Axial CT images and 3D surface rendering of predictions from two multi-scale levels in comparison with ground truth annotations. In particular, the vessels are segmented more completely and in greater detail in the second level, which utilizes auto-context information in its prediction.

Data: Our data set includes 377 contrast-enhanced clinical CT images of the abdomen in the portal-venous phase used for pre-operative planning in gastric surgery. Each CT volume consists of 460–1,177 slices of 512\(\times \)512 pixels. Voxel dimensions are \([0.59-0.98, 0.59-0.98, 0.5-1.0]\) mm. With \(S=2\), we downsample each volume by a factor of \(ds_1=4\) in the first level and a factor of \(ds_2=2\) in the second level. A random 90/10% split of 340/37 patients is used for training and testing the network. We achieve Dice similarity scores for each organ labeled in the testing cases as summarized in Table 1. We list the performance for the first level and second level models when utilizing auto-context trained separately or end-to-end, and compare to using no auto-context in the second level. This shows the impact of using or not using the lower resolution auto-context channel at the higher resolution input while training from the same input resolution from scratch. In our case, each \(L_n\) contains \(K=8\) labels consisting of the manual annotations of seven anatomical structures (artery, portal vein, liver, spleen, stomach, gallbladder, pancreas), plus background.
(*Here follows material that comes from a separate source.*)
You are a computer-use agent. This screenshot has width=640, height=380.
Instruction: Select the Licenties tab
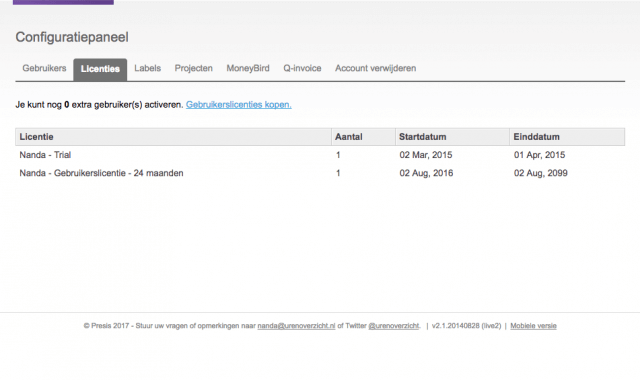tap(100, 69)
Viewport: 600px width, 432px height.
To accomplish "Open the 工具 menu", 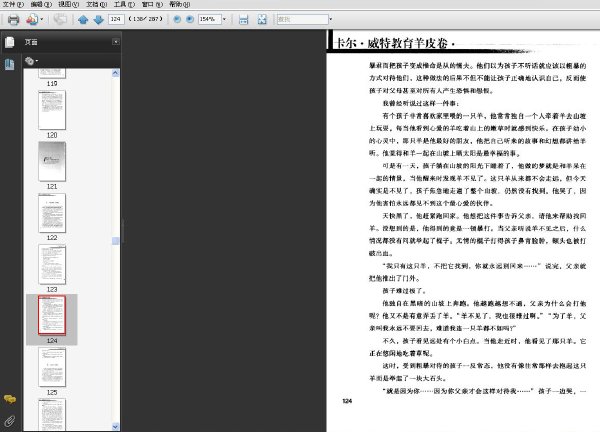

Table 2 compares our results to recent literature and also displays the result using an unseen testing dataset from a different hospital consisting of 129 cases from a distinct research study. Furthermore, we test our model on a public data set of 20 contrast-enhanced CT scans.Footnote 3

Table 1. Comparison of different levels of our model. End-to-end training gives a statistically significant improvement (\(p<0.001\)).
Table 2. We compare our model trained in an end-to-end fashion to recent work on multi-organ segmentation. [9] is using a 2D FCN approach with a majority voting scheme, while [7] employs 3D FCN architectures. Furthermore, we list our performance on an unseen testing dataset from a different hospital and on the public Visceral dataset without any re-training and compare it to the current challenge leaderboard (LB) best performance for each organ. Note that this table is incomprehensive and direct comparison to the literature is always difficult due to the different datasets and evaluation schemes involved.
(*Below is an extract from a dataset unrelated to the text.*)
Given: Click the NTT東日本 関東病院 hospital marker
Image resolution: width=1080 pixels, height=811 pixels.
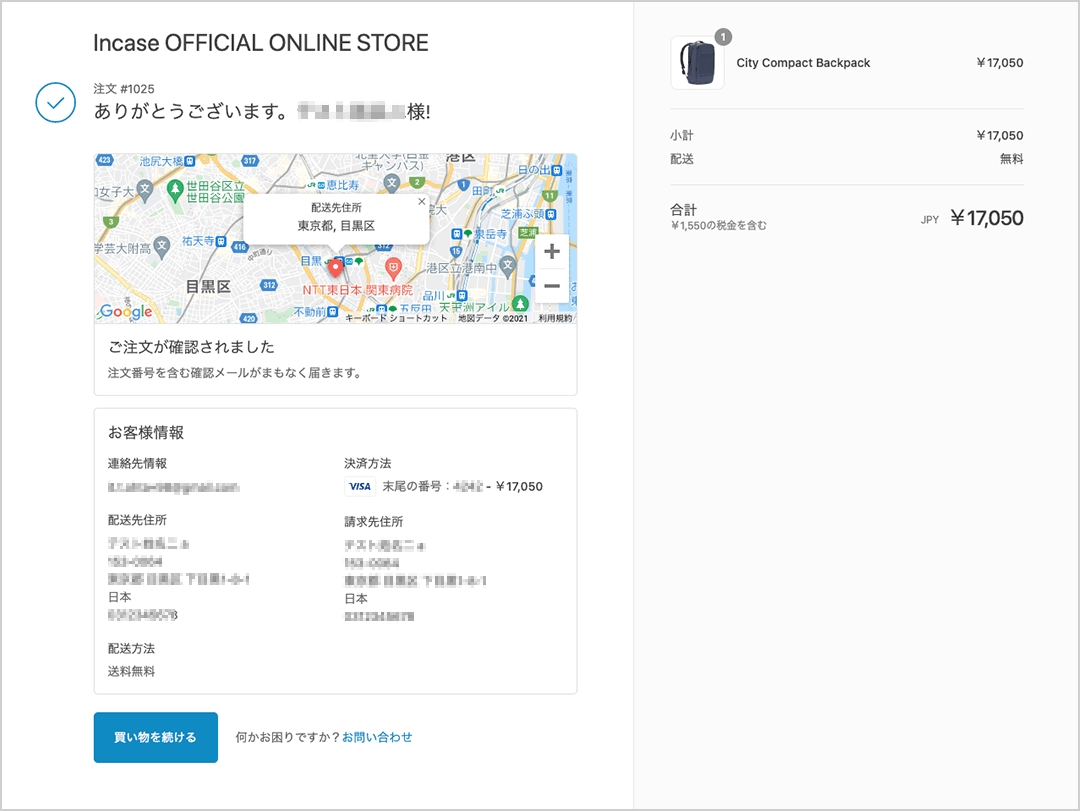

4 Discussion and Conclusion

The multi-scale auto-context approach presented in this paper provides a simple yet effective method for employing 3D FCNs in medical-imaging settings. No post-processing was applied to any of the network outputs. The improved performance in our approach is effective for all organs tested (apart from the gallbladder, where the differences are not significant). Note that we used different datasets (from different hospitals and scanners) for separate testing. This experiment illustrates our method’s generalizability and robustness to differences in image quality and populations. Running the algorithms at a quarter to half of the original resolution improved performance and efficiency in this application. While this method could be extended to using a multi-scale pyramid with the original resolution as the final level, we found that the added computational burden did not add significantly to the segmentation performance. The main improvement comes from utilizing a very coarse image (downsampled by a factor of four) in an effective manner. In this work, we utilized a 3D U-Net-like model for each level of the image pyramid. However, the proposed auto-context approach should in principle also work well for other 3D CNN/FCN architectures and 2D and 3D image modalities.

In conclusion, we showed that an auto-context approach can result in improved semantic segmentation results for 3D FCNs based on the 3D U-Net architecture. While the low-resolution part of the model is able to benefit from a larger context in the input image, the higher resolution auto-context part of the model can segment the image with greater detail, resulting in better overall dense predictions. Training both levels end-to-end resulted in improved performance.